Capacity Queue, Fair Sharing, and Per‑Label Concurrency Caps¶

This page explains how the Hub protects capacity and distributes pending borrow requests fairly across labels. It also documents the configuration flags you can tune at runtime.

Overview - When a borrower requests a label with no immediate capacity, the Hub can place the request in a fair, in‑memory pending queue. - The queue enforces per‑label and per‑run limits to prevent unbounded backlogs and single‑run overloads. - A round‑robin scheduler wakes pending requests across labels to avoid starving smaller pools. - Optional per‑label concurrency caps limit simultaneous in‑flight sessions for specific labels.

Features in detail 1) Pending queue with limits - Per‑label queue cap: maximum number of pending waiters per label. - Per‑run cap: maximum number of pending waiters attributed to the same runId across all labels. - Queue timeout: each waiter has a bounded wait window; upon timeout, the Hub returns 503 with a message.

2) Fair sharing across labels - The Hub keeps a list of labels that currently have pending waiters and iterates round‑robin. - When capacity becomes available (e.g., someone returns, a worker replenishes, TTL expires), the Hub signals at most one waiter from the next eligible label under its concurrency cap. - Canceled or timed‑out waiters are skipped.

3) Per‑label concurrency caps (active grants) - Independently from the pending queue size, you can constrain the number of simultaneous in‑flight sessions for a label. - This avoids one hot label consuming all runtime capacity and gives room for others to make progress.

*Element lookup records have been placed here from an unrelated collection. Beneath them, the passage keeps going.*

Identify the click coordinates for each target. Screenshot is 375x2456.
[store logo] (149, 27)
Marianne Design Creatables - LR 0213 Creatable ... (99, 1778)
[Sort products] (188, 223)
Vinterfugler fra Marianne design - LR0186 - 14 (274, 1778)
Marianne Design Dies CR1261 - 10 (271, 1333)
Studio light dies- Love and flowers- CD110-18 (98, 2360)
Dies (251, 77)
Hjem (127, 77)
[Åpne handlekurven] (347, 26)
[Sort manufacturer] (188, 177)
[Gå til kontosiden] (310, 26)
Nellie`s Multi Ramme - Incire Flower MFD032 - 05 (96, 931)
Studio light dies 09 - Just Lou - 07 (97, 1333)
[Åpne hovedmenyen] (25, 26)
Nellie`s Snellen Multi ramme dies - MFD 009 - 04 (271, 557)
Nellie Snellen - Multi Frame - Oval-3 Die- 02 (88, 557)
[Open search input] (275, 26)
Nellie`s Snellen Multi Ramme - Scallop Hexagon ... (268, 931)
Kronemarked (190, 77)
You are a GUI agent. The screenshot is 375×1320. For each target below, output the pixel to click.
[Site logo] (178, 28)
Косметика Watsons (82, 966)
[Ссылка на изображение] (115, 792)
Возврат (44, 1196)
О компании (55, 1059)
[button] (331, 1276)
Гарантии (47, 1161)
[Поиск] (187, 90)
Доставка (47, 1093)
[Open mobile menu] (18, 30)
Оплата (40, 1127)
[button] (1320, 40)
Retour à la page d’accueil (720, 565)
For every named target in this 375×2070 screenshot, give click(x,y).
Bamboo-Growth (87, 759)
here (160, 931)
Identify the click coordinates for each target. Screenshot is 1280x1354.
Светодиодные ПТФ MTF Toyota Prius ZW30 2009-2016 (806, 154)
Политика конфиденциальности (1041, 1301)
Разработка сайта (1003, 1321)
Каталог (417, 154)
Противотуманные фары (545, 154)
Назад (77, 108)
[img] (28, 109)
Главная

Configuration (environment variables) - HUB_BORROW_QUEUE_TIMEOUT_SECONDS - Default: 30 - Max time a queued borrow waits before returning 503. - HUB_BORROW_QUEUE_MAX_PER_LABEL - Default: 100 - Maximum queued waiters per requested label. - HUB_BORROW_QUEUE_MAX_PER_RUN - Default: 5 - Maximum queued waiters attributed to the same runId across all labels. - HUB_BORROW_CONCURRENCY_DEFAULT - Default: 0 (unlimited) - Default active concurrency cap applied to any label not explicitly listed in caps. - HUB_BORROW_CONCURRENCY_CAPS - Format: comma‑separated label=cap pairs. - Example: "AppA:Chromium:UAT=2,AppB:Firefox:UAT=1". - Label keys are normalized by the Hub’s LabelKey parser.

Related matching toggles (influence candidate pools, not queueing itself) - HUB_BORROW_TRAILING_FALLBACK (default true) - HUB_BORROW_PREFIX_EXPAND (default true) - HUB_BORROW_WILDCARDS (default false)

How it works (technical) - The Hub maintains per‑label queues and counters keyed by runId (for per‑run caps). - On successful borrow, the Hub increments an in‑flight counter for the requested label; on return (or auto‑return via TTL/sweepers), it decrements and fairly signals the queue if present. - Round‑robin cursor moves to the label just served to avoid bias.

Operational tips - Start with small but non‑zero concurrency caps for hot labels while you size worker pools. - If you see frequent timeouts, either increase queue timeout/caps or scale workers for those labels. - Prefer explicit labels over wide wildcards to keep utilization predictable.

Examples - Limit AppB:Chromium:UAT to 3 in‑flight sessions and AppB:Firefox:UAT to 1; default unlimited elsewhere: - HUB_BORROW_CONCURRENCY_DEFAULT=0 - HUB_BORROW_CONCURRENCY_CAPS="AppB:Chromium:UAT=3,AppB:Firefox:UAT=1" - Tighten queue to reduce buildup and set a 20s timeout: - HUB_BORROW_QUEUE_MAX_PER_LABEL=20 - HUB_BORROW_QUEUE_MAX_PER_RUN=3 - HUB_BORROW_QUEUE_TIMEOUT_SECONDS=20

Prometheus metrics - hub_borrow_requests_total{label} - hub_borrow_latency_seconds{label} - hub_borrow_outcomes_total{label, outcome="success|timeout|denied"} - hub_borrow_queue_length{label} - hub_pool_available_total{label} - hub_pool_utilization_ratio{label}

Troubleshooting - Borrow keeps timing out for a label: - Verify workers expose sufficient capacity for that label; check Dashboard and metrics. - Increase queue timeout or scale workers. - Check concurrency caps: Endpoint count may be available, but active cap may be reached. - One label seems stuck behind others: - Ensure per‑label concurrency caps are not too restrictive for that label. - Verify that returns/auto‑returns happen; if not, inspect TTL settings and sweeper logs.

Notes - The queue is in‑memory within the Hub process; multiple Hubs require external coordination to provide a global queue (out of scope for this version). - All secrets and PII are excluded from logs. Only label names and run ids are used in counters and audit events.